In retrospect, the only surprise is that such a widespread popular reaction against global governance didn’t come sooner. Precisely how these developments will play out remains unclear. They are, however, an occasion to highlight the deep problems underlying the various ambitions for global governance that have long marked progressive opinion in America and Europe.
Modern global governance projects have manifested themselves in Western thought at least since the eighteenth-century. In 1713, a Catholic priest, the Abbé de Saint-Pierre, published a book entitled Projet pour rendre la paix perpétuelle en Europe (“A Project for Bringing about Perpetual Peace in Europe”). Saint-Pierre was the first modern thinker to make a substantive intellectual case for a type of universal federation of states. This federation, he proposed, would be governed by a Congress and vested with many of the characteristics of sovereignty in order to promote and maintain universal peace among European nations.
Saint-Pierre’s vision was further developed by that most influential of continental late-Enlightenment thinkers, Immanuel Kant. In Perpetual Peace: A Philosophical Essay (1795), Kant called for the establishment of a “league of peace (foedus pacificum).” This “federation,” Kant held, would “extend gradually over all states and thus lead to perpetual peace.” In this regard, Kant was intent on transforming the law of nations that had hitherto regulated relations between states. In Kant’s view, the law of nations served only to circumscribe rather than abolish war. It was also, he claimed, unenforceable in a world of nation-states. Hence it needed to be grounded upon and reshaped by new political arrangements.
While Kant doesn’t quite call for a “world authority” or “world government,” his logic points in that direction. What he variously calls his “free federation” or “continuously growing state consisting of various nations” goes far beyond formal and informal cooperation among sovereign nation-states. In the borderless world of his league of peace, Kant argued, “the human race can gradually be brought closer and closer to a constitution establishing world citizenship.”

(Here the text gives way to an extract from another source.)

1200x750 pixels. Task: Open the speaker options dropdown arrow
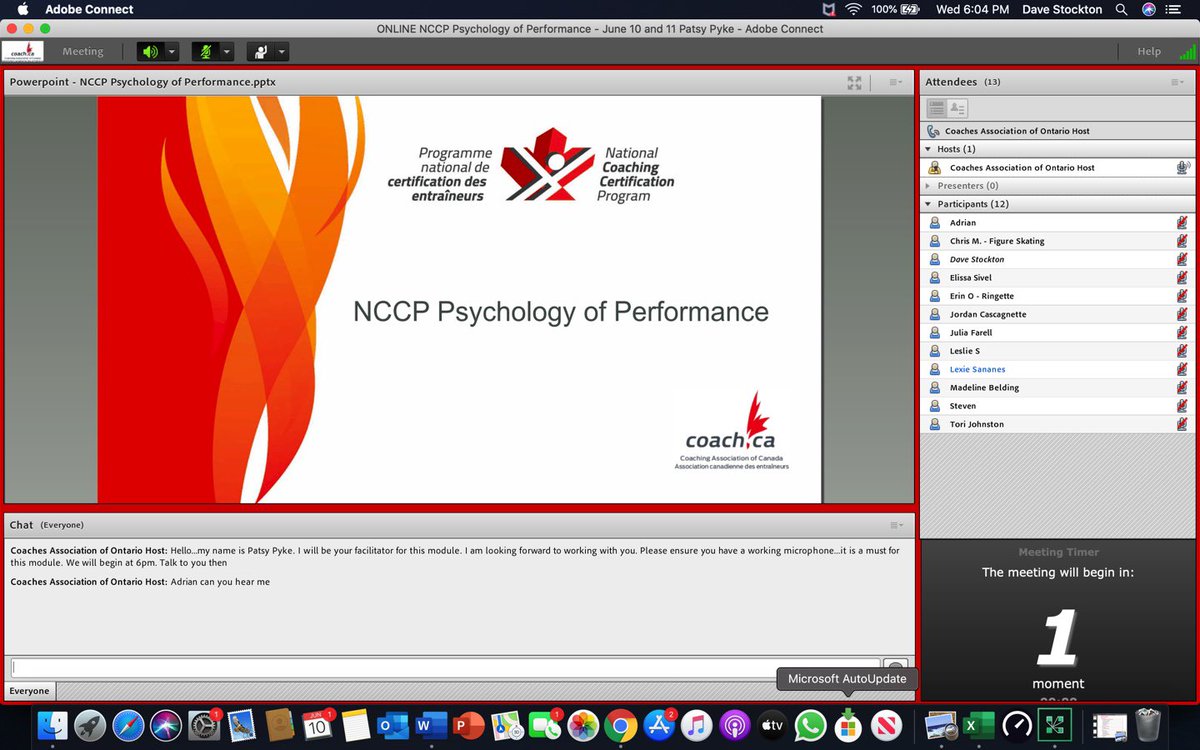172,51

Significantly, Kant also maintained that the federation’s rulers should be especially attentive to “the opinion of philosophers.” Philosophers, he stated, bring “enlightenment [to] the business of government.” They are, Kant added, “by nature incapable of plotting and lobbying” and “above suspicion of being made up of propagandists.” Given the role played by philosophers and intellectuals more generally in rationalizing and promoting any number of evils throughout history, Kant’s view of them is either very generous or utterly naïve.

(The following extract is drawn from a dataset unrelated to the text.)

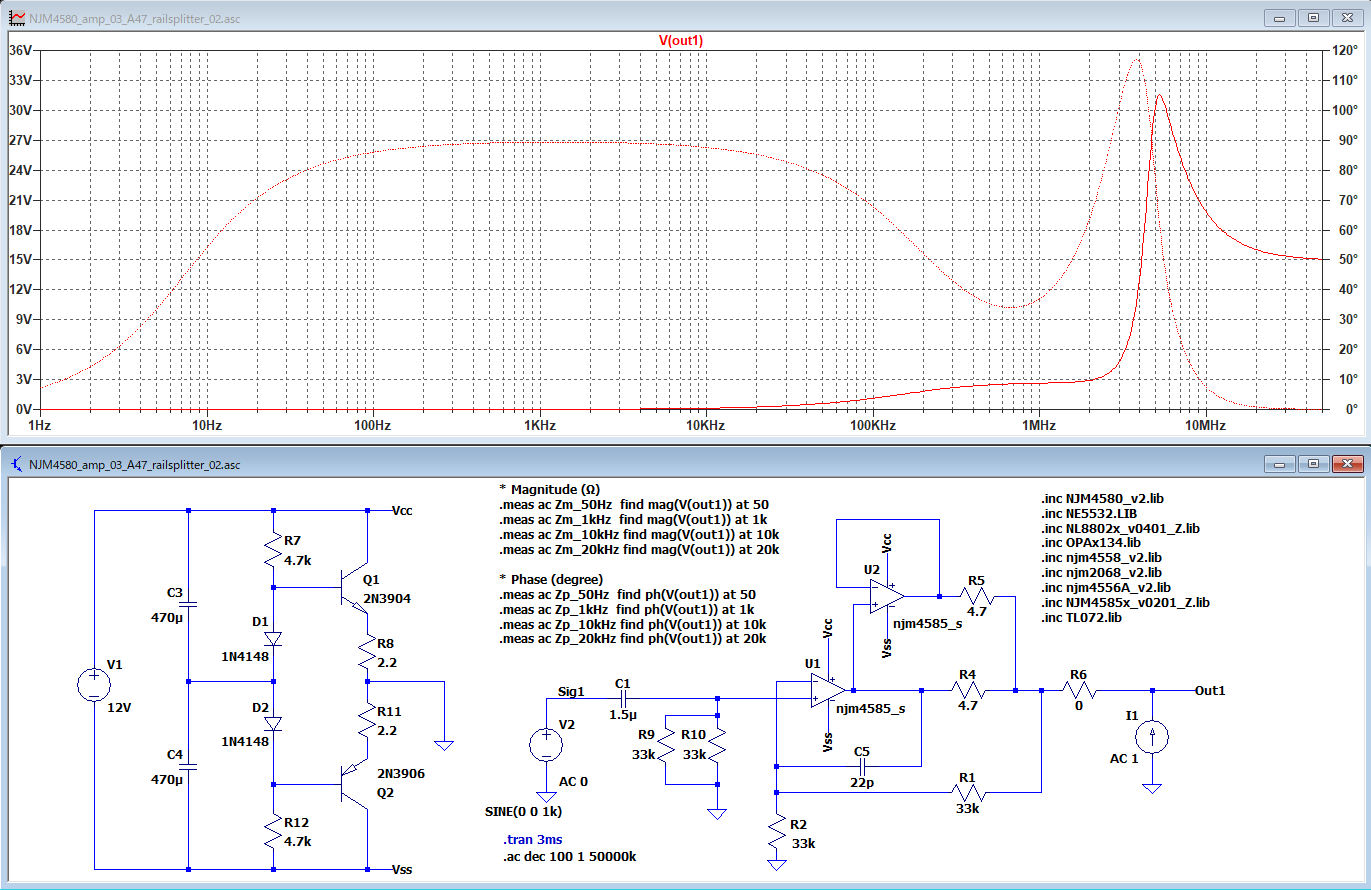
Task: Click the schematic window icon in title bar
Action: tap(15, 464)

Kant’s commitment to the promotion of transnational political entities that exercise authority, and an enlightened class of intellectual-advisors, manifests itself in contemporary globalist ideologies. These ideologies acquired momentum following the destruction unleashed by the two world wars and the establishment of global and supranational institutions designed in part to check the power of nation-states. In the late 1970s, these developments were paralleled by more and more nations integrating themselves into what we now call the global economy.

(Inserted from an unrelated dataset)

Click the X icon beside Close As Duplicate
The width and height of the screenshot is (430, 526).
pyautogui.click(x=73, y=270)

The spread of free trade, however, need not imply the adoption of global governance structures. As illustrated by the German economist-philosopher Wilhelm Röpke in his writings on international political economy, the nineteenth century was characterized by widespread economic liberalization and significant reductions in protectionism. Yet, Röpke noted, supranational institutions did not proliferate in the years between 1815 and 1914.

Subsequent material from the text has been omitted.